• Problems:
A: In the calculator post below, what is the name of the class that contains the Main method?
B: Carry on the calculator post below, starting right after its last line.

• Text provided:
I think it works, but the code is clumsy and way too long. I feel like there must be a better way, but I don't really know how to improve the code as I am new to this.

This is the code:

using System;

namespace Program
{
    class Taschenrechner2
    {
        public static void Main()
        {
            double eingabe1, eingabe2, eingabe3; string rechenoperator1, rechenoperator2;

            Console.WriteLine("Geben Sie die erste Zahl ein.");
            eingabe1 = Convert.ToDouble(Console.ReadLine());

            Console.WriteLine("Geben Sie die erste Rechenoperation ein.");
            rechenoperator1 = Console.ReadLine();

            Console.WriteLine("Geben Sie die zweite Zahl ein.");
            eingabe2 = Convert.ToDouble(Console.ReadLine());

            Console.WriteLine("Geben Sie die zweite Rechenoperation ein.");
            rechenoperator2 = Console.ReadLine();

            Console.WriteLine("Geben Sie die dritte Zahl ein.");
            eingabe3 = Convert.ToDouble(Console.ReadLine());

            if (rechenoperator1 == "-" && rechenoperator2 == "-")
            {
                Console.WriteLine("Das Ergebnis ist: " + (eingabe1 - eingabe2 - eingabe3));
                Console.ReadKey();
            }
            if (rechenoperator1 == "+" && rechenoperator2 == "+")
            {
                Console.WriteLine("Das Ergebnis ist: " + (eingabe1 + eingabe2 + eingabe3));
                Console.ReadKey();
            }
            if (rechenoperator1 == "+" && rechenoperator2 == "-")
            {
                Console.WriteLine("Das Ergebnis ist: " + (eingabe1 + eingabe2 - eingabe3));
                Console.ReadKey();
            }
            if (rechenoperator1 == "-" && rechenoperator2 == "+")
            {
                Console.WriteLine("Das Ergebnis ist: " + (eingabe1 - eingabe2 + eingabe3));
                Console.ReadKey();
            }
            if (rechenoperator1 == "*" && rechenoperator2 == "+")
            {
                Console.WriteLine("Das Ergebnis ist: " + ((eingabe1 * eingabe2) + eingabe3));
                Console.ReadKey();
            }
            if (rechenoperator1 == "+" && rechenoperator2 == "*")
            {
                Console.WriteLine("Das Ergebnis ist: " + ((eingabe1 + eingabe2) * eingabe3));
                Console.ReadKey();
            }
            if (rechenoperator1 == "-" && rechenoperator2 == "*")
            {
                Console.WriteLine("Das Ergebnis ist: " + ((eingabe1 - eingabe2) * eingabe3));
                Console.ReadKey();
            }
            if (rechenoperator1 == "*" && rechenoperator2 == "-")
            {
                Console.WriteLine("Das Ergebnis ist: " + ((eingabe1 * eingabe2) - eingabe3));
                Console.ReadKey();
            }
            if (rechenoperator1 == "*" && rechenoperator2 == "*")

• Raw records:
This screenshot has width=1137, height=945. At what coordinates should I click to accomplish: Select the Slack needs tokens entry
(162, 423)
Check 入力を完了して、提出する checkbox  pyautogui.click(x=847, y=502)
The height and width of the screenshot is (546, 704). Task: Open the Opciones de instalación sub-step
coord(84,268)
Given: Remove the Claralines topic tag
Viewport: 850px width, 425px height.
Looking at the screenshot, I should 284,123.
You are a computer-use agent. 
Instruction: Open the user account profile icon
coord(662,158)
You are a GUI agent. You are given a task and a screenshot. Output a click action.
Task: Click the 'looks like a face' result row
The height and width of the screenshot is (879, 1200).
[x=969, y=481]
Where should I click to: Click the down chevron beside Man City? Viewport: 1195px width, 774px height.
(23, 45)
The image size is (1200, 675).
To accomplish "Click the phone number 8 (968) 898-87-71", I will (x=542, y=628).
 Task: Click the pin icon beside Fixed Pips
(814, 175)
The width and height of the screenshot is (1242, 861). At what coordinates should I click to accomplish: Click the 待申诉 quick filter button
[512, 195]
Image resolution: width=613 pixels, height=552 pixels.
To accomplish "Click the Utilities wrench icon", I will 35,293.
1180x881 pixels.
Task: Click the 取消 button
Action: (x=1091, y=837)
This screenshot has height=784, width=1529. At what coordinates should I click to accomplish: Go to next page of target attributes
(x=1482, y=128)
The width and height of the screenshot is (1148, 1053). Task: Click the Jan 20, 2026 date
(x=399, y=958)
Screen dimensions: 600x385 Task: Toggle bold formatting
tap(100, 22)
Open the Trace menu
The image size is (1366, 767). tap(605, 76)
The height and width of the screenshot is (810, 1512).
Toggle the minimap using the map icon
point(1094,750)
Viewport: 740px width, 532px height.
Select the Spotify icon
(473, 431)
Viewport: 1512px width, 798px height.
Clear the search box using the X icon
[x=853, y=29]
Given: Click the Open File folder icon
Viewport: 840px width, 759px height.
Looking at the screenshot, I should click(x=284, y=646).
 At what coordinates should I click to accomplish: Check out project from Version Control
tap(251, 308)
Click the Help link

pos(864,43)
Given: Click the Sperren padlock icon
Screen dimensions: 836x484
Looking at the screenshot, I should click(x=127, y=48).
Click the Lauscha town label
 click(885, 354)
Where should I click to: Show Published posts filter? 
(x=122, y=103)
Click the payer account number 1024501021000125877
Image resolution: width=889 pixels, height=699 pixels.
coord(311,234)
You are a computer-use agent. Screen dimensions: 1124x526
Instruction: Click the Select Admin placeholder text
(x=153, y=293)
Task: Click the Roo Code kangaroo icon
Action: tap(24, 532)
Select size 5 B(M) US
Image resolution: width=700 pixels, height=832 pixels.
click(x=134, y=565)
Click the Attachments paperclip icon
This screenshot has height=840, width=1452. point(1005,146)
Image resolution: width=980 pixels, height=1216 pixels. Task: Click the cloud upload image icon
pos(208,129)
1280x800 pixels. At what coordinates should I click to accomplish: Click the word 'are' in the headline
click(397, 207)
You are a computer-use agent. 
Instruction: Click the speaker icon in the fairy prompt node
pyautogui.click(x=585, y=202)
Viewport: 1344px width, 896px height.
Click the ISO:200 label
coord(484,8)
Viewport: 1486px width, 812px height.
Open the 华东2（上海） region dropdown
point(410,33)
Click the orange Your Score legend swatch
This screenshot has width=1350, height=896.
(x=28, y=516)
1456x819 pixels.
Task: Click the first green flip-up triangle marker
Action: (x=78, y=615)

• Final results:
A: Taschenrechner2

B:
            {
                Console.WriteLine("Das Ergebnis ist: " + (eingabe1 * eingabe2 * eingabe3));
                Console.ReadKey();
            }
            if (rechenoperator1 == "*" && rechenoperator2 == "/")
            {
                Console.WriteLine("Das Ergebnis ist: " + ((eingabe1 * eingabe2) / eingabe3));
                Console.ReadKey();
            }
            if (rechenoperator1 == "/" && rechenoperator2 == "*")
            {
                Console.WriteLine("Das Ergebnis ist: " + ((eingabe1 / eingabe2) * eingabe3));
                Console.ReadKey();
            }
            if (rechenoperator1 == "-" && rechenoperator2 == "/")
            {
                Console.WriteLine("Das Ergebnis ist: " + (eingabe1 - (eingabe2 / eingabe3)));
                Console.ReadKey();
            }
            if (rechenoperator1 == "/" && rechenoperator2 == "-")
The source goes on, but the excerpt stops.